Em segundo lugar, afirma não existirem dúvidas de que o ora Requerente é sujeito passivo do imposto, que, no caso concreto, procedeu à admissão do veículo em questão no território nacional, tendo processado a DAV respetiva através do sistema eletrónico, com vista à regularização fiscal, de acordo com os procedimentos que se encontram estabelecidos, dando lugar, na sequência da apresentação da declaração supra identificada, à liquidação do imposto de acordo com o direito constituído, atualmente em vigor, em conformidade também com o estatuído no n.º 3 do artigo 103.º da CRP .

Tratando-se de um veículo usado, encontra-se sujeito à taxa de imposto aplicável na introdução no consumo, que é a que resulta da aplicação dos artigos 7.º, n.º 1, alínea a) e 11.º do CISV.

Tratando-se de veículo ligeiro de passageiros, usado, movidos a gasóleo, com emissão de gases CO2 indicado na respetiva DAV, os serviços aduaneiros efetuaram o cálculo do imposto devido, por aplicação da tabela A prevista no artigo 7.º, n.º 1, alínea a), recorrendo igualmente à aplicação da redução por anos de uso prevista na tabela D no n.º 1 do artigo 11º do CISV para a componente cilindrada.

O Requerente não põe em causa a liquidação, que foi efetuada de acordo com a lei em vigor, o artigo 11.º, na sua atual redação, que lhe foi dada pelo artigo 217.º da Lei n.º 42/2016, de 28.12.2016, diploma que aprovou o Orçamento de Estado para 2017, mas a conformidade daquele preceito com o artigo 110.º do TFUE.

Sobre a questão concretamente colocada pelo Requerente, entende a AT que não pode estabelecer-se uma equiparação entre a componente cilindrada e a componente ambiental, nem, por isso, consequentemente, ver-lhe aplicados os mesmos critérios, até porque no caso da vertente ambiental, as razões que lhe estão subjacentes não coincidem com as que determinam a tributação que atende à cilindrada do veículo.

Face ao previsto no n.º 1, do artigo 11.º do CISV, constata-se que o legislador teve em consideração que a componente ambiental representa o custo do impacto ambiental, em conformidade com o disposto no n.º 3 do artigo 11.º do CISV, também suportada pelos veículos novos, devendo a mesma ser entendida como um montante que os sujeitos passivos pagam ao Estado, destinado a compensar os efeitos nefastos que o veículo automóvel causa ao ambiente, sendo que esse montante é progressivo em função das emissões de dióxido de carbono.

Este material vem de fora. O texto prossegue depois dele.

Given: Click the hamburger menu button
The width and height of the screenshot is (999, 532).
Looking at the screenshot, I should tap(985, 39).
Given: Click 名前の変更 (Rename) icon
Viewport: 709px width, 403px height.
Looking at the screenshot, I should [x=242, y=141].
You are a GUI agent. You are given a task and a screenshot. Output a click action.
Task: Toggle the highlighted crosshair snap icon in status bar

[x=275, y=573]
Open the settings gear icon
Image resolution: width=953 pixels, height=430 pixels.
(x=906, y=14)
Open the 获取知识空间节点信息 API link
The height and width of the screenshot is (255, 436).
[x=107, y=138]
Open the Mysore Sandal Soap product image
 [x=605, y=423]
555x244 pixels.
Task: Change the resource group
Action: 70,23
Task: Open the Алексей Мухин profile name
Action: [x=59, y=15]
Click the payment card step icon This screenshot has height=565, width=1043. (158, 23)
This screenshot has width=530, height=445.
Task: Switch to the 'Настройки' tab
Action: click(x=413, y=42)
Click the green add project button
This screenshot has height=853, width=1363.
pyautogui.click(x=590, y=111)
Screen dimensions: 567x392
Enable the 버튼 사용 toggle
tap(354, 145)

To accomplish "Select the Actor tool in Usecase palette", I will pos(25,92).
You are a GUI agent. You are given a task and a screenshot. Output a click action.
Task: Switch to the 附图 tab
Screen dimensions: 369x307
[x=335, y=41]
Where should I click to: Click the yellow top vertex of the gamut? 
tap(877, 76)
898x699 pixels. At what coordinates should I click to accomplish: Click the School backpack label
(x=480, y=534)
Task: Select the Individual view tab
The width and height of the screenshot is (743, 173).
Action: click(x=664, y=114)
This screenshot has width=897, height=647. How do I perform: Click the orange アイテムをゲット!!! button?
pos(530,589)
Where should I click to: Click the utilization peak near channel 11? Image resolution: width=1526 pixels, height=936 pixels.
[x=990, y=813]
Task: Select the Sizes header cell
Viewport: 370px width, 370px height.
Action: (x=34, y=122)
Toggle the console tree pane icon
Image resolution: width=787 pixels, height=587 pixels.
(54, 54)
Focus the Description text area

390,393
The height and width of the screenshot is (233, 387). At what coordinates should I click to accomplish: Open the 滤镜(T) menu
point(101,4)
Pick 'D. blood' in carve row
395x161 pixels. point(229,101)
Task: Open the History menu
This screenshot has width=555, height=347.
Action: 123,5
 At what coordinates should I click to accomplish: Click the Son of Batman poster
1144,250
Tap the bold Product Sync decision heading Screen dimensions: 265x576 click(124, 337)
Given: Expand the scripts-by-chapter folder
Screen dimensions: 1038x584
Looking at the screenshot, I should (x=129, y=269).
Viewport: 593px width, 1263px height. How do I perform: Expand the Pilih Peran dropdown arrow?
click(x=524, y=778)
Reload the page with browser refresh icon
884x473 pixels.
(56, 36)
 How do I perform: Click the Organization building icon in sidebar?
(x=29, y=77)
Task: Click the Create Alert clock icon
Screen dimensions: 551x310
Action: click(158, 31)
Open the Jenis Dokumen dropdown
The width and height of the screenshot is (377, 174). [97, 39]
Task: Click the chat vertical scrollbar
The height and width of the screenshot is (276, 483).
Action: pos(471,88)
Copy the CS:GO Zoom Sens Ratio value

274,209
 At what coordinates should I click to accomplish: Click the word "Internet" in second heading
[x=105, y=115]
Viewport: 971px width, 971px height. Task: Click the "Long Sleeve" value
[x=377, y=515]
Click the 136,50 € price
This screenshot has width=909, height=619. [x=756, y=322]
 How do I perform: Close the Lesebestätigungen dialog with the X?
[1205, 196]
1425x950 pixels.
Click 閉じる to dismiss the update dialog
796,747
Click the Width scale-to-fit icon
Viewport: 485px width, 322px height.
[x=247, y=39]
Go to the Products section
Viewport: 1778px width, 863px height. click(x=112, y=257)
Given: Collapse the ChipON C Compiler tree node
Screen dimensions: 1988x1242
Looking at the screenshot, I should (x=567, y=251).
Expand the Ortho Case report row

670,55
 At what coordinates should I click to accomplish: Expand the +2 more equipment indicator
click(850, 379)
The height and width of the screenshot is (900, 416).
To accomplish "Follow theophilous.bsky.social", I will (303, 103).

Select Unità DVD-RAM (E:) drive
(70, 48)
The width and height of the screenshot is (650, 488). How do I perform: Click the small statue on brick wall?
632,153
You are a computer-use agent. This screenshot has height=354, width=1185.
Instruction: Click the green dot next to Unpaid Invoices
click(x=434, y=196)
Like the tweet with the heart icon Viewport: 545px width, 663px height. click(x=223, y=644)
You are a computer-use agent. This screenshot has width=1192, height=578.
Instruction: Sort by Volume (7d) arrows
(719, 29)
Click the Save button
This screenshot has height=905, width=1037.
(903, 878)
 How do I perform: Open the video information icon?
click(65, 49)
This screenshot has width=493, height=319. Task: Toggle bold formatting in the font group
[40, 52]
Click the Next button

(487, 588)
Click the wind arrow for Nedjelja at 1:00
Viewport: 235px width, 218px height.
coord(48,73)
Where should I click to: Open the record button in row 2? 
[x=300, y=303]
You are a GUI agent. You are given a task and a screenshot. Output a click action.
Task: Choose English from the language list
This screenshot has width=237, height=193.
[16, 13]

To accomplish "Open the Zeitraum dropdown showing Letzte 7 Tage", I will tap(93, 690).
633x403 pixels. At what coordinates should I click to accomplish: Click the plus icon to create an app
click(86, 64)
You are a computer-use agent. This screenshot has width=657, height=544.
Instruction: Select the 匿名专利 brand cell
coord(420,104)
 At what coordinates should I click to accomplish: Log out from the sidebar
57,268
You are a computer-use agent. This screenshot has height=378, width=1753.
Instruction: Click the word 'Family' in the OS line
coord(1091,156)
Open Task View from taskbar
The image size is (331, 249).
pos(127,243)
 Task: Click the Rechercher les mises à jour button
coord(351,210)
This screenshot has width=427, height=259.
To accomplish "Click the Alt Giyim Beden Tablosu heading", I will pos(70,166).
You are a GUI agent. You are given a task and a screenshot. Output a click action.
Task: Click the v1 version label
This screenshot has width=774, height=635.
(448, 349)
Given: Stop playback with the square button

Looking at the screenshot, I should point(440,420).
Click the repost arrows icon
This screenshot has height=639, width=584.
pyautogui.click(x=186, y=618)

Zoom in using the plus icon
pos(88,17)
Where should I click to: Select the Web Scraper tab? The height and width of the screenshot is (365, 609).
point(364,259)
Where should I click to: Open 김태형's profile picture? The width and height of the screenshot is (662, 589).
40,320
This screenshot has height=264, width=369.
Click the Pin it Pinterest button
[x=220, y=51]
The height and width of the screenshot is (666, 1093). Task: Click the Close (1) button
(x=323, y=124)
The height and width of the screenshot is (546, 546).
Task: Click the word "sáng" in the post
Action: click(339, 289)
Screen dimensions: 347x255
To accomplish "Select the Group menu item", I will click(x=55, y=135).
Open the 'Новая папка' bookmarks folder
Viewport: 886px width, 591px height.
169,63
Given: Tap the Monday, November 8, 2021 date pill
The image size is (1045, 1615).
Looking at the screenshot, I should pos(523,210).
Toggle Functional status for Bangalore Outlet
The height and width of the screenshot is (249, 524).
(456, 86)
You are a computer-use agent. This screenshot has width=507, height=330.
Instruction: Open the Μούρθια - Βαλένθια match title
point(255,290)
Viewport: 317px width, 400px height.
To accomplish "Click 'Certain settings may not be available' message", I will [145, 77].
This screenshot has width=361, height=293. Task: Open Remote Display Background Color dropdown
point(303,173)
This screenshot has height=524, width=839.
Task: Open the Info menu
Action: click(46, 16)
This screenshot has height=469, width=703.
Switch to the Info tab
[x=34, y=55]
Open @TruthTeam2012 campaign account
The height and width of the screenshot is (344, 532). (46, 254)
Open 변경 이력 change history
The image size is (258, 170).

Isto porque, quanto maior for o nível de emissões de dióxido de carbono do veículo, maior será o montante de imposto relativo à componente ambiental, no estrito cumprimento do princípio do poluidor pagador, como já se aludiu, estando esta filosofia do imposto em conformidade com o referido princípio da equivalência, consagrado no artigo 1.º do Código do Imposto Sobre Veículos.

Pelo que, em nome da unidade e da coerência do modelo de tributação automóvel vigente em Portugal, a não aplicação da totalidade da componente ambiental aos veículos usados violaria os princípios suprarreferidos, tornando-se fonte de graves injustiças, já que beneficiaria claramente os veículos usados em detrimento dos novos, sem que, para tal, se encontrem razões válidas.

Em suma, destinando-se a componente ambiental a compensar os efeitos nefastos de qualquer redução em função da depreciação comercial ou dos anos de uso do automóvel, dado que o potencial poluidor do automóvel não diminui com a sua idade, muito pelo contrário, agrava-se, como é do conhecimento comum, a mesma não deve ser objeto de qualquer redução pois representa o “custo de impacte ambiental”, sendo o seu objetivo orientar a escolha dos consumidores para uma maior seletividade na compra dos automóveis, em função do seu grau poluidor.

No que concerne aos automóveis usados, não existem dúvidas que, quanto mais antigos, mais poluentes se tornam, e maiores serão as consequências nefastas para o meio ambiente, pretendendo-se orientar os consumidores na escolha de veículos com menores emissões de dióxido de carbono.

Assim, a interpretação do disposto no artigo 110.º do TFUE não poderá deixar de ter em consideração os objetivos ambientais acima referidos, sob pena de se gerarem incoerências insustentáveis entre a política fiscal e a política ambiental.

O pagamento da componente ambiental na totalidade não tem, pois, em vista restringir a entrada de veículos usados em Portugal, mas tão somente selecionar essa entrada, mediante a aplicação de critérios exclusivamente ambientais, não estando em causa a proteção da produção nacional, mas a proteção do ambiente, património do mundo e do qual depende a sobrevivência da espécie humana.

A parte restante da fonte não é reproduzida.